Starship passes key pressurization test
WASHINGTON — A prototype of SpaceX’s Starship next-generation launch vehicle passed a pressurization test April 27, one that had destroyed three of its predecessors.
The Starship SN4 vehicle, on a pad at SpaceX’s facility in Boca Chica, Texas, was loaded with liquid nitrogen, a test designed to confirm its ability to hold cryogenic propellants at pressure. That test came a day after a pressurization test where the tanks were filled with gaseous nitrogen at ambient temperatures.
SpaceX Chief Executive Elon Musk confirmed the cryogenic pressurization test was a success. “SN4 passed cryo proof!” he tweeted.
Three previous Starship prototypes all failed that test in spectacular fashion. In November 2019, a bulkhead in the Starship Mark 1 vehicle, which the company showed off to the media two months earlier, ruptured during a cryogenic pressurization test, sending debris flying. The company said at the time that the outcome “was not completely unexpected.”
A second Starship vehicle, SN1, was also destroyed in a cryogenic tanking test Feb. 28, this time with the vehicle bursting near its base. Musk said that the failure in that test appeared to be with a “thrust puck” at the base of the tank that takes the load from the vehicle’s Raptor engines.
The company then stripped down the next Starship prototype in development, SN2, to its tanks, which alone passed a pressurization test in early March. However, the Starship SN3 vehicle collapsed in another cryogenic pressurization test April 3. Musk said at the time that a test configuration error, rather than a flaw with the vehicle itself, may have caused the vehicle to crumple.
With the cryogenic pressurization test completed, SpaceX will install a Raptor engine in the vehicle and perform a static-fire test as soon as later this week, Musk said. That will be followed by a short “hop” test of the vehicle where it flies to an altitude of 150 meters, similar to a flight by a smaller “Starhopper” vehicle in August 2019.
Musk said in an April 26 tweet that Starship SN4 will be “physically ready” for that flight in a few weeks. “Approvals may take longer.” That flight would require an experimental permit from the Federal Aviation Administration’s Office of Commercial Space Transportation, as was the case for Starhopper’s test flight last August.
SpaceX is working on the next Starship prototype, SN5, which Musk said will have three Raptor engines and the vehicle’s distinctive nose cone section.

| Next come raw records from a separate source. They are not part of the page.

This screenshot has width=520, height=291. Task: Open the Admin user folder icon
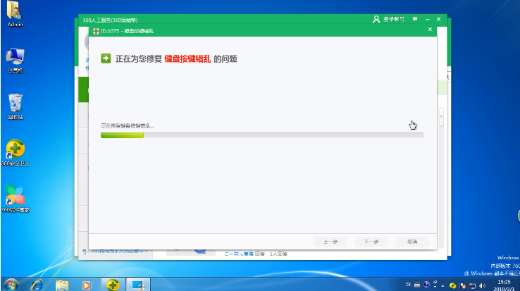click(x=15, y=11)
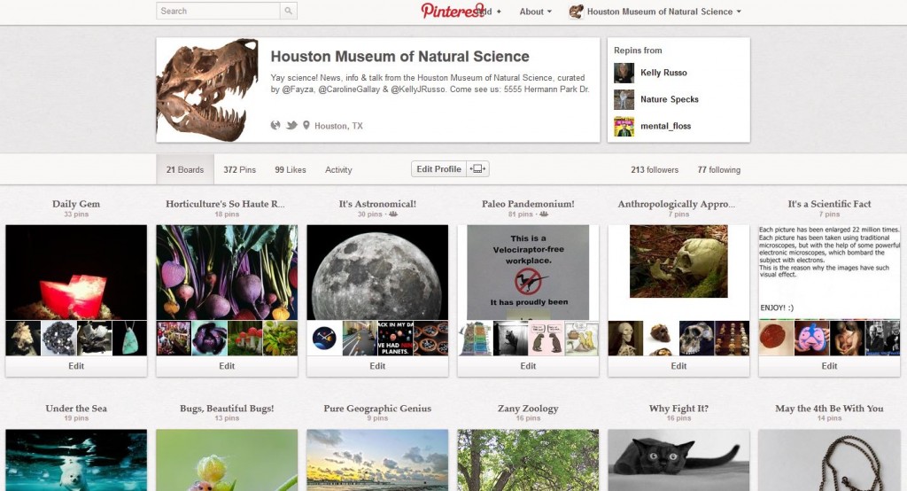The width and height of the screenshot is (907, 491).
Task: Click the Houston, TX location pin icon
Action: click(306, 126)
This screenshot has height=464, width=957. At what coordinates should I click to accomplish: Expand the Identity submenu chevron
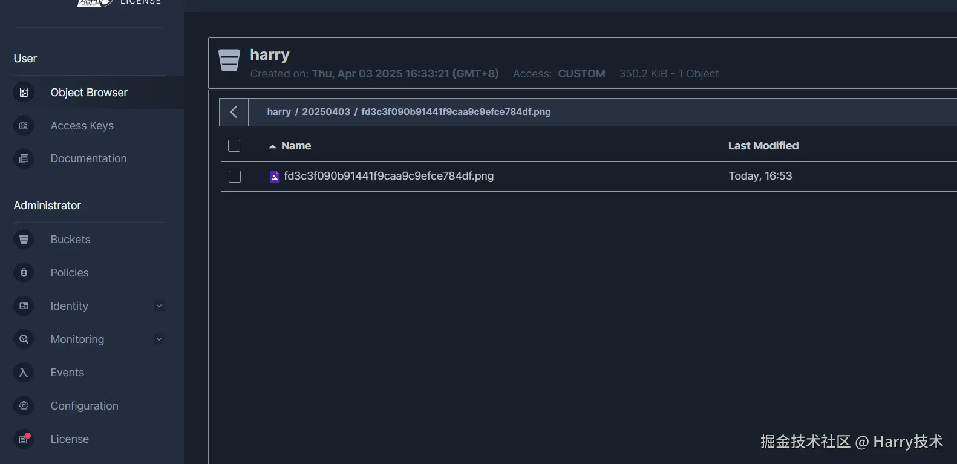click(159, 306)
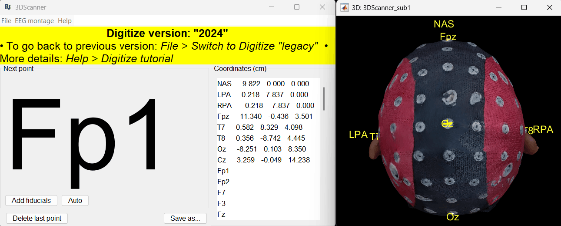Image resolution: width=561 pixels, height=226 pixels.
Task: Open the File menu
Action: point(6,21)
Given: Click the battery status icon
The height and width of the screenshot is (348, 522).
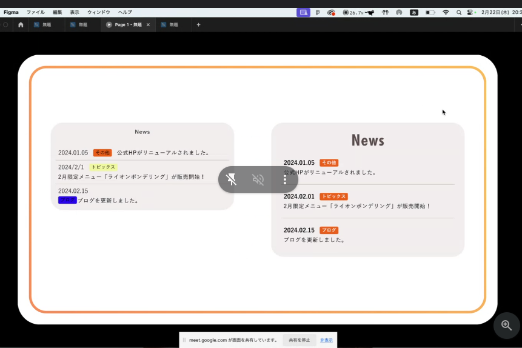Looking at the screenshot, I should 430,13.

Musk said in tweets earlier in the month that the vehicle’s flaps and other aerodynamic surfaces “are undergoing redesign for mass reduction & simplicity.” The revised flaps would be installed on either the SN5 or SN6 vehicles.
For all the challenges SpaceX has had testing the Starship prototypes, Musk said the biggest challenge is developing the production line for the vehicle. “The thing that’s really hard is the production system,” he said in an April 24 online discussion hosted by Hack Club, a student group. Musk said in the conversation that he was at Boca Chica overseeing work on Starship.
“Designing a rocket is 1x hard, then building one of it is 10x,” he said. “Building the production system is at least 100x, possibly a 1000x.”